[Explore the material]
- 1) Please list every person mentioned by name in the John Reed article below.
- 2) Write the next few paragraphs of the John Reed article, picking up right after its final sentence.

Start of Excerpt to read

FORTUNE -- A decade after his ouster as co-CEO of Citigroup, John Reed has pretty much left capitalism behind -- and he takes a dim view of the titans who have run the place since. In a candid interview with Fortune for a feature profiling former business leaders, Reed explained why his rival Sandy Weill wasn't the "right guy" to run Citigroup, defended Eliot Spitzer's attacks on Wall Street, and said he finds it "amazing" that bankers haven't learned their lessons about risk.
Since completing a stint as interim CEO of the New York Stock Exchange, where he helped clean up the mess over Dick Grasso's $140 million pay (Reed himself received $1 for his service), the lifelong banker has also resigned all his seats on corporate boards to focus on non-profit work and an eclectic array of other ventures.
"I'd spent 35 years worrying about a penny a share. I just figured, 'why do any more of that?' Instead, I've spent a little of my time worrying about the world of ideas," he said. Among other roles, Reed, now 71, serves as chairman of the governing board at MIT, his alma mater.
Reed shakes his head at the catastrophe that befell the American financial system -- including his business alma mater, Citigroup (C, Fortune 500). After merging Citibank with Sandy Weill's Travelers Group (TRV, Fortune 500), Reed lost a power struggle with Weill and departed. Citigroup soon slipped into a long, downward spiral, culminating in its near-death experience in 2008.
Looking back, Reed now calls the merger (which he recommended) "a mistake." The combined business may simply have been too complex for anyone to manage, Reed concedes. But the real problem, in his view, is that it "clearly required superior management, and it did not receive that."
Indeed, Reed told Fortune that he tried to convince the newly formed Citigroup board that it should bring in a new CEO and both he and Weill should leave.
"After a lot of yack-yack, the board chose to leave Sandy in," says Reed. "I argued against that -- not because I disliked Sandy, but because I didn't think he was the right guy to run the combined entity. He did not, from my point of view, have the skills to run the big company that we had produced. He wasn't a process manager. He ran the place by people and personalities. The company was too big for that," Reed says.
Reed says he even came up with a list of CEO candidates -- and that former Weill deputy Jamie Dimon (also pushed out by Weill, only to go on to considerable success in recent years as CEO of JP Morgan Chase (JPM, Fortune 500)) -- "was certainly on the list."

End of Excerpt to read
Start of Given data

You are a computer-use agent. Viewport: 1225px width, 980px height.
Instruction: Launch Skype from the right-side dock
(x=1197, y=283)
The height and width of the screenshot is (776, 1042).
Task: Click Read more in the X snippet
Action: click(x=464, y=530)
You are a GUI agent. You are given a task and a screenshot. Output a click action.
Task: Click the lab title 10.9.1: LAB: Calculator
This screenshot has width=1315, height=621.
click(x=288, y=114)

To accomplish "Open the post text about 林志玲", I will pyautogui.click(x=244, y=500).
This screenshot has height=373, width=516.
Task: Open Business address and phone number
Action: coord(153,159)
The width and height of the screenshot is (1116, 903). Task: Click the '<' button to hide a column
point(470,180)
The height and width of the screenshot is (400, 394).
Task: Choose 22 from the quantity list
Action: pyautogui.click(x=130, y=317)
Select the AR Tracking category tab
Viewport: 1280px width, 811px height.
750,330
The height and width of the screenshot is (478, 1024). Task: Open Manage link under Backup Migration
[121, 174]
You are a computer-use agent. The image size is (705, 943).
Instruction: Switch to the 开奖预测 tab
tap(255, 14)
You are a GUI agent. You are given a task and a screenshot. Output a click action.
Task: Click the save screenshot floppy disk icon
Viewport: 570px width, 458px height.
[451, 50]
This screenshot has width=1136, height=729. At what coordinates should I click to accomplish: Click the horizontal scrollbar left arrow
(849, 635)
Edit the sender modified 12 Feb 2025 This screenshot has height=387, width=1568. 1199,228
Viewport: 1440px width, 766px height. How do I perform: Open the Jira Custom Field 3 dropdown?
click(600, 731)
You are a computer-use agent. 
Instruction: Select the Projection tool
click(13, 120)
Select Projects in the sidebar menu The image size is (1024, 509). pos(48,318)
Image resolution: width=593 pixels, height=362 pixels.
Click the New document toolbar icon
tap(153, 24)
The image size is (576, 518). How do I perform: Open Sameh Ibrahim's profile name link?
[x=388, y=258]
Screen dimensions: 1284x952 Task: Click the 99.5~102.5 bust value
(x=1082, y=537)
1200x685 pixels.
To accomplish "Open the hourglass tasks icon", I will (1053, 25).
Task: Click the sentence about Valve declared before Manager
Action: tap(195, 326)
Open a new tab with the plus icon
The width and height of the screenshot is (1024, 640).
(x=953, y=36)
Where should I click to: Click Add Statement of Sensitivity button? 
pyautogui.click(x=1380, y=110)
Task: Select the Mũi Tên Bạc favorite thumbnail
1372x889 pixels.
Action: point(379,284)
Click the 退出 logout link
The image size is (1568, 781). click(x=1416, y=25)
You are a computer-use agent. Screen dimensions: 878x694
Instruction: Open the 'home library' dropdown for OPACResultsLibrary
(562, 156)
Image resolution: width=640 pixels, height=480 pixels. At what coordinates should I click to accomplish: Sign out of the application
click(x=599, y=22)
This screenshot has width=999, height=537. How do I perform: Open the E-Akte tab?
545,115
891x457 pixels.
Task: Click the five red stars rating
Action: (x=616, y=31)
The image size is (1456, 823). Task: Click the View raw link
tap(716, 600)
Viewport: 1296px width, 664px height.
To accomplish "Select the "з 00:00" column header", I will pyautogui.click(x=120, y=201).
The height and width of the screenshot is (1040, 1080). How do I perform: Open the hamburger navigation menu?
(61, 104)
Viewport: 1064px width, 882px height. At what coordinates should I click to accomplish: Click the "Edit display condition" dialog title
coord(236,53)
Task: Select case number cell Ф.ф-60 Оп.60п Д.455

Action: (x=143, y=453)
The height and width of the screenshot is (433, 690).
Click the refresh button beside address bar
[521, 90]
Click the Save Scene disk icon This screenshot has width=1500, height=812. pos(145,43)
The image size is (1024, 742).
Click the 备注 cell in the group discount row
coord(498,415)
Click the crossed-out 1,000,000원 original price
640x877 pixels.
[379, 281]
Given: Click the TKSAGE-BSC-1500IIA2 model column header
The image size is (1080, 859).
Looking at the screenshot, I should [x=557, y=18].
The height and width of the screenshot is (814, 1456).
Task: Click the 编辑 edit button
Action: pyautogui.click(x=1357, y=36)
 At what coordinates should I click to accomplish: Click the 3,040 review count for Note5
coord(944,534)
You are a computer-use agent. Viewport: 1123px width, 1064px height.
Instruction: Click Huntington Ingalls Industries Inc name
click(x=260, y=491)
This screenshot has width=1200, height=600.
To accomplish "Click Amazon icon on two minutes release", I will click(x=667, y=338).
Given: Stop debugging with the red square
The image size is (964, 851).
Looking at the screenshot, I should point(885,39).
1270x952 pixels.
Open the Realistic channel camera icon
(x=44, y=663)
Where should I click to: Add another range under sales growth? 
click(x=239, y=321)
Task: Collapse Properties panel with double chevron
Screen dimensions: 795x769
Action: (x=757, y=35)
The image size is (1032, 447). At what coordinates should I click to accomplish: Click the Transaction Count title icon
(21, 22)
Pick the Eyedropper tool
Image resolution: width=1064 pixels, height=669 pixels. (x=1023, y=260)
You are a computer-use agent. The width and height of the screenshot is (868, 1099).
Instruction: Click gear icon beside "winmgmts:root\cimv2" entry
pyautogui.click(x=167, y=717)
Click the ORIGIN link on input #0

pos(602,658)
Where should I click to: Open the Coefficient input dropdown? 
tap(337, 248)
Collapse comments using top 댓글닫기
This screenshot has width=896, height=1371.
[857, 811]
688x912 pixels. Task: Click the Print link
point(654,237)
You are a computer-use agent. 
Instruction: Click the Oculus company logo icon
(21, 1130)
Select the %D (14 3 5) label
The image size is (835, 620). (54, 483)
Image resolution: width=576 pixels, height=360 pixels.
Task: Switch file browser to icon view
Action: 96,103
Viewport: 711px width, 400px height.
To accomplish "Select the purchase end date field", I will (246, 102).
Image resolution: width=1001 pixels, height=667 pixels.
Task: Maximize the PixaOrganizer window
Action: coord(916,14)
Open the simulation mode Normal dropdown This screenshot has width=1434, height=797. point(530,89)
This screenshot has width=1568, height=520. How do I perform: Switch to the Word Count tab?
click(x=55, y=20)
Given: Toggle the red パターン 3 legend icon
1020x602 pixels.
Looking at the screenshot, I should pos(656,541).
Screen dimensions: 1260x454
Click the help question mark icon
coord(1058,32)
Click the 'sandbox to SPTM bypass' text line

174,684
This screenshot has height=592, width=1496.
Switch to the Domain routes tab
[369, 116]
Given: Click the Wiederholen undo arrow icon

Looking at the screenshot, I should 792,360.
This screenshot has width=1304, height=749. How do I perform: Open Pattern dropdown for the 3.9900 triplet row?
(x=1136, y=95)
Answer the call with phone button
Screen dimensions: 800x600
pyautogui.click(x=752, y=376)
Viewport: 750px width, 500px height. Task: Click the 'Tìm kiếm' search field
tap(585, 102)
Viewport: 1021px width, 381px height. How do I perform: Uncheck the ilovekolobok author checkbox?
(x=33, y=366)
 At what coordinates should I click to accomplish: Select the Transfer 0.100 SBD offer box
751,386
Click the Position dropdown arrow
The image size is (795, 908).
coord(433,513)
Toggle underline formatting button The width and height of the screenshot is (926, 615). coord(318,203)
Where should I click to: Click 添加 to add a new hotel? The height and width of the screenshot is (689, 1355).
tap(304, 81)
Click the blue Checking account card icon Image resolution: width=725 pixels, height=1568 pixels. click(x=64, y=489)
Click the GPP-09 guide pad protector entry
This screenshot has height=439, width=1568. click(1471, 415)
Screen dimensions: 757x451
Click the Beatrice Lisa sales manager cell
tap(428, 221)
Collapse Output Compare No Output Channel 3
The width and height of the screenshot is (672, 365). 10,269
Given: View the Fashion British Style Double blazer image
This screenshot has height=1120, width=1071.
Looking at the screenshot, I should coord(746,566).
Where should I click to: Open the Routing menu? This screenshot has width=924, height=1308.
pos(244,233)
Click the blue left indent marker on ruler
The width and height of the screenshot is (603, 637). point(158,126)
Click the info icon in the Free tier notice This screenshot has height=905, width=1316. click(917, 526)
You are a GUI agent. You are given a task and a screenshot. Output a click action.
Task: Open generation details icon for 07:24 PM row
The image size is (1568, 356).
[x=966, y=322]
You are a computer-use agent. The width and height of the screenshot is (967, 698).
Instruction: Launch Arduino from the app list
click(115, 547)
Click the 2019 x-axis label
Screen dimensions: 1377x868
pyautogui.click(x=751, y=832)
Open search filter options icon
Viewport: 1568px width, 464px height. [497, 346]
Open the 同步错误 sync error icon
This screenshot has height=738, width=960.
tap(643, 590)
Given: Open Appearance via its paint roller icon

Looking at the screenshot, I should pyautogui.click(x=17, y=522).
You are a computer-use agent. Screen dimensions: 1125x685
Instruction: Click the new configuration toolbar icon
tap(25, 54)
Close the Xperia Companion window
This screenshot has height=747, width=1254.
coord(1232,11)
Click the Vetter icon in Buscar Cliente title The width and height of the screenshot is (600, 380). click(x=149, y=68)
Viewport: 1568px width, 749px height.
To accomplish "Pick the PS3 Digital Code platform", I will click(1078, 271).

End of Given data

[Results]
- 1) John Reed, Sandy Weill, Eliot Spitzer, Dick Grasso, Jamie Dimon

- 2)
In general, Reed blames the financial crisis on the abandonment of traditional banking values -- lending, maintaining adequate capital, and limiting leverage -- in favor of intermediation and trading. "You can make a ton of money in the market, but you usually have to give it back at some point," says Reed. "It's not a predictable income stream. I think making money from customers is a good business."
"The regulators missed it, but they always will. You can't assume, on average, that the regulators are going to be a lot smarter than the industry. No one in their right mind would bet their life on that proposition. In my experience, regulators became a part of the thinking of the industry."
Reed is the rare businessman who defends Eliot Spitzer's record regulating Wall Street as New York attorney general.
"He was right," declares Reed. "He was basically after customer-abusive behavior. First the analysts. Then the big mutual funds. Then the insurance companies that were getting kickbacks. There was a pattern there. It was all abusive. Spitzer saw that, and attacked that." (N.B. Spitzer was the subject of my recent book, Client 9.)
After Reed's 35 years in the banking business, he's not optimistic about regulators' ability to avert the next financial calamity -- or the industry's inclination to rein in its own behavior. "It's quite amazing," he says. "It's like having a near-death car experience and you get back in the car and you drive just as wildly as you did before."
In his post as chairman at MIT, Reed's involvement transcends the usual oversight role. He has put months into working up a new model for properly allocating the costs of running a big research university, with an aim of helping schools better manage themselves.
"University accounting is strange," says Reed. "They tend not to look at things the way the rest of the business world would."
Based in Boston, he's also collaborating on a couple of academic projects -- an economic and social history of Argentina (where he spent part of his childhood) and a treatise on the importance of social sciences knowledge (psychology, anthropology, and sociology) for professionals in business, medicine, law and government. He sits on the board of Boston's Gardner Museum and MDRC, a non-profit social-policy group. Compared with running a global banking institution, Reed finds it all quite manageable. Said he: "Bumming around is the way I describe it."